C'est après cet entretien que le rêve de Baba Amadou Danpullo de mettre la main sur la SODECOTON s'envole. Quelques temps plus tard, Marafa Hamidou Yaya, alors Secrétaire général de la Présidence de la République, indiquera laconiquement aux protagonistes convoqués à la Présidence de la République que le Chef de l'Etat a tranché dans l'affaire de la vente des actions de l'Etat à la SMIC. Paul Biya, selon Marafa Hamidou Yaya, accordait 11% des parts de l'Etat détenues par l'ex-ONCPB à la SMIC plus les deux milliards FCFA de dividendes que la SODECOTON devait verser à la SNI, CSPH et la liquidation de l'ex-ONCPB. 

C'est finalement en août 2001 que le Ministre de l'Economie et des Finances a entériné avec le Président du Conseil d'administration de la SMIC, Baba Danpullo, cet accord arrangé au sommet, loin des regards indiscrets. 

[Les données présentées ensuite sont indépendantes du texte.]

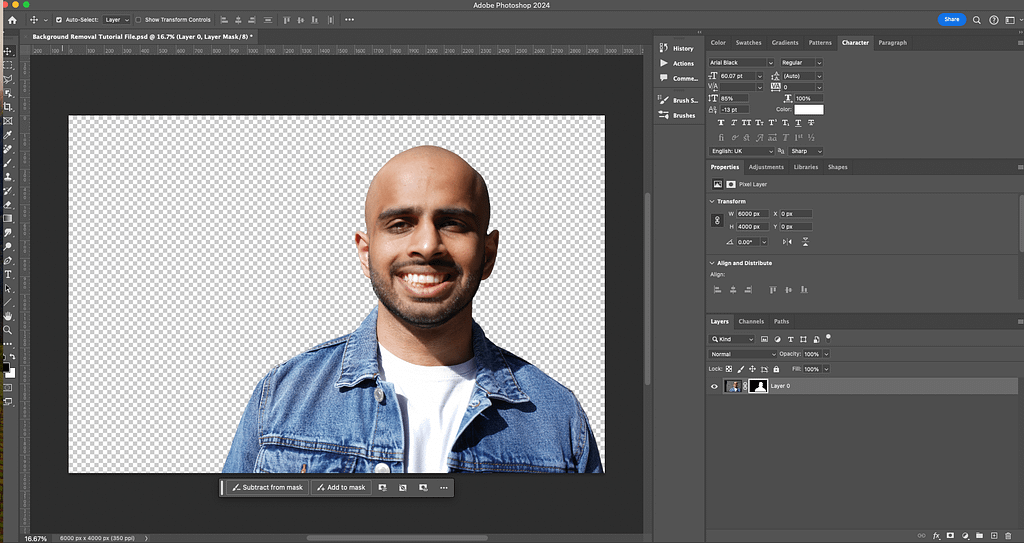Viewport: 1024px width, 543px height.
Task: Click the create new layer icon
Action: 994,535
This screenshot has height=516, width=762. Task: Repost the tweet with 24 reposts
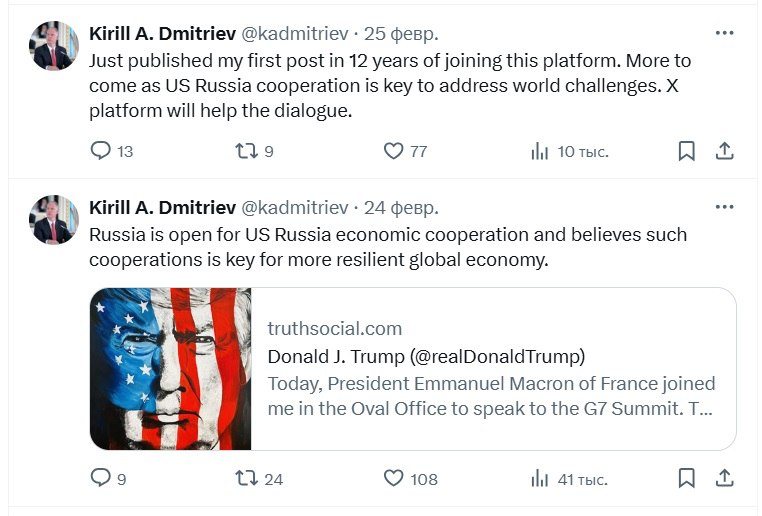(245, 478)
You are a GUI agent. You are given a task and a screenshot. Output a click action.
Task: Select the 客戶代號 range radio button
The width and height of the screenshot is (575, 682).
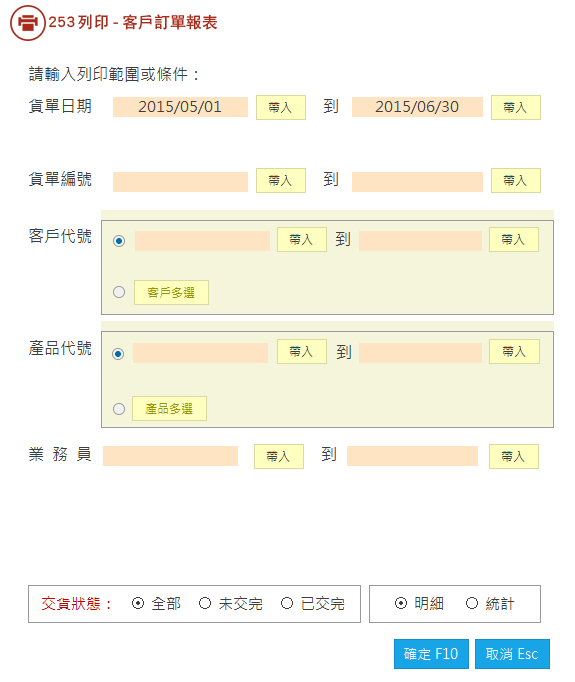119,241
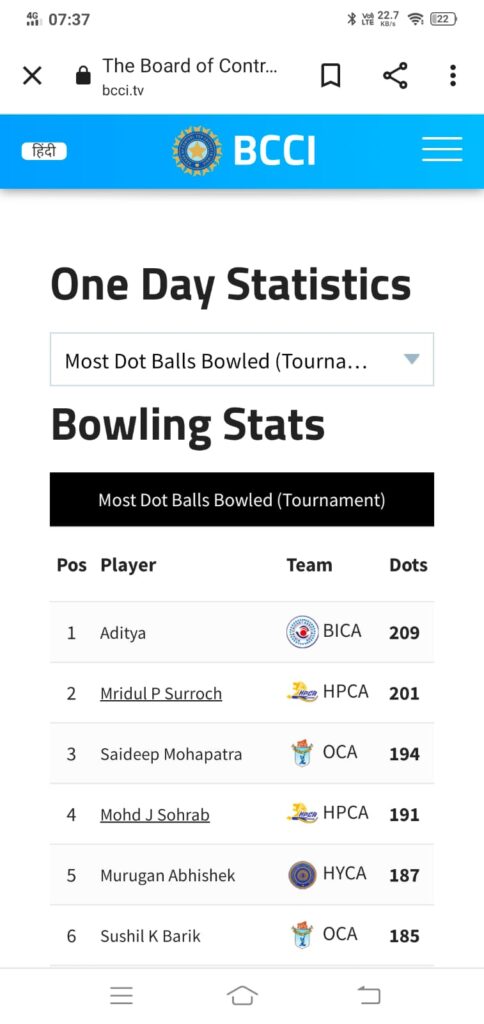Tap HPCA logo in Mridul P Surroch row

point(302,692)
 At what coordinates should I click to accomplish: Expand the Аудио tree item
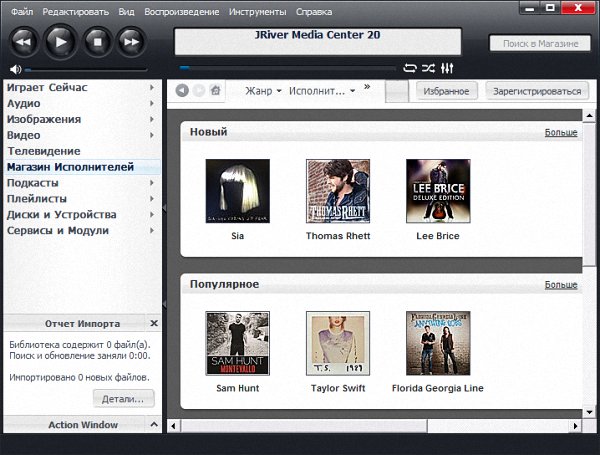152,103
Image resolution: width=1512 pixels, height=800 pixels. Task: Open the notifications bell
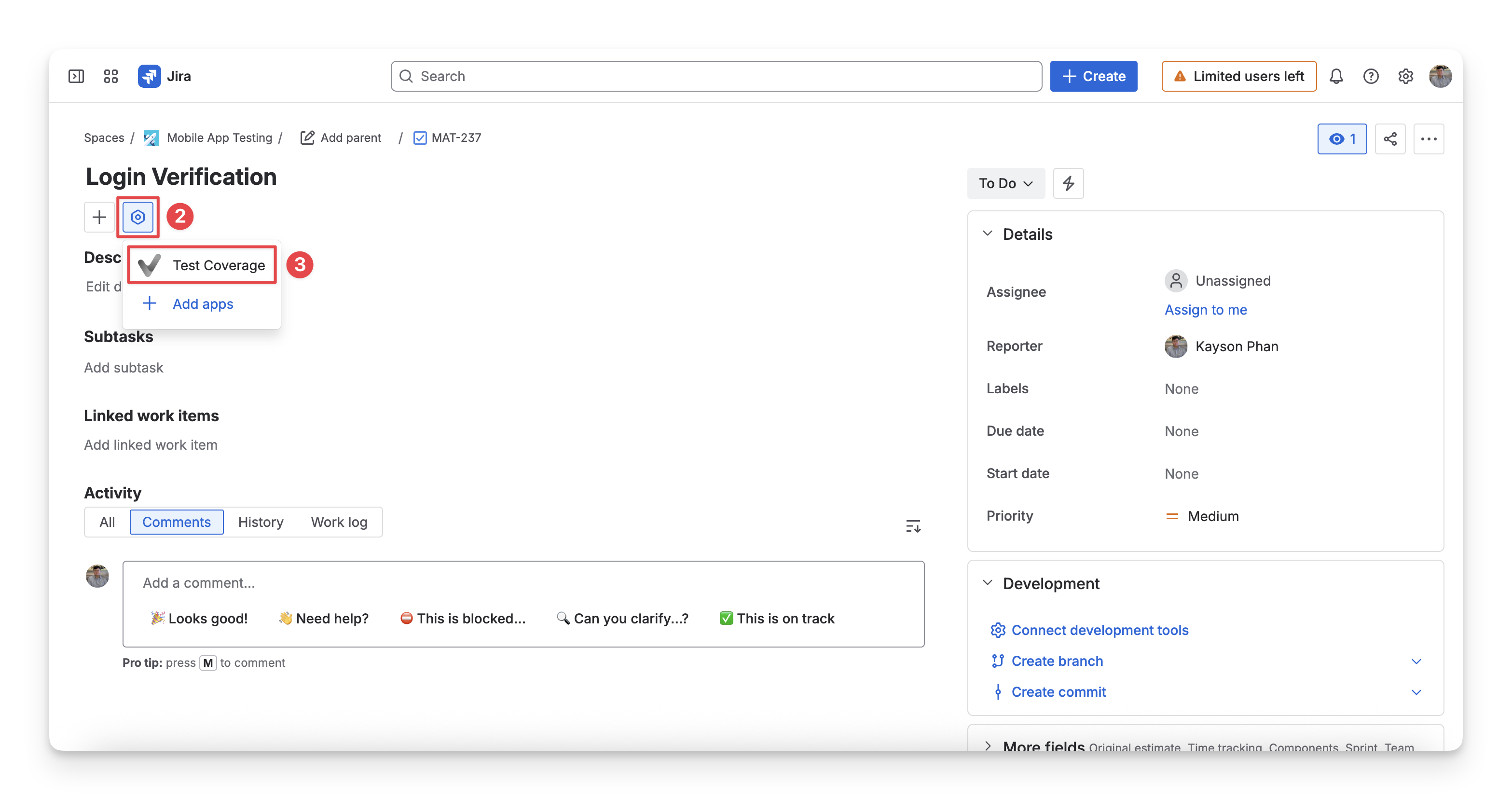pyautogui.click(x=1336, y=76)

Avec 1,5 milliards FCFA, voilà comment Baba Amadou Danpullo avec la connivence du sommet de l'Etat a mis la main sur 11% des parts de l'Etat dans la SODECOTON, plus un bonus de deux milliards FCFA. Depuis, l'homme d'affaires siège au Conseil d'administration de la SODECOTON, dont il rêve d'en prendre les rênes. Aujourd'hui ou demain. Pour ceux qui connaissent ses méthodes managériales, cette seule perspective pourrait faire baisser les cours sur le marché mondial, tant la survie de la SODECOTON ne tiendrait alors qu'à un fil.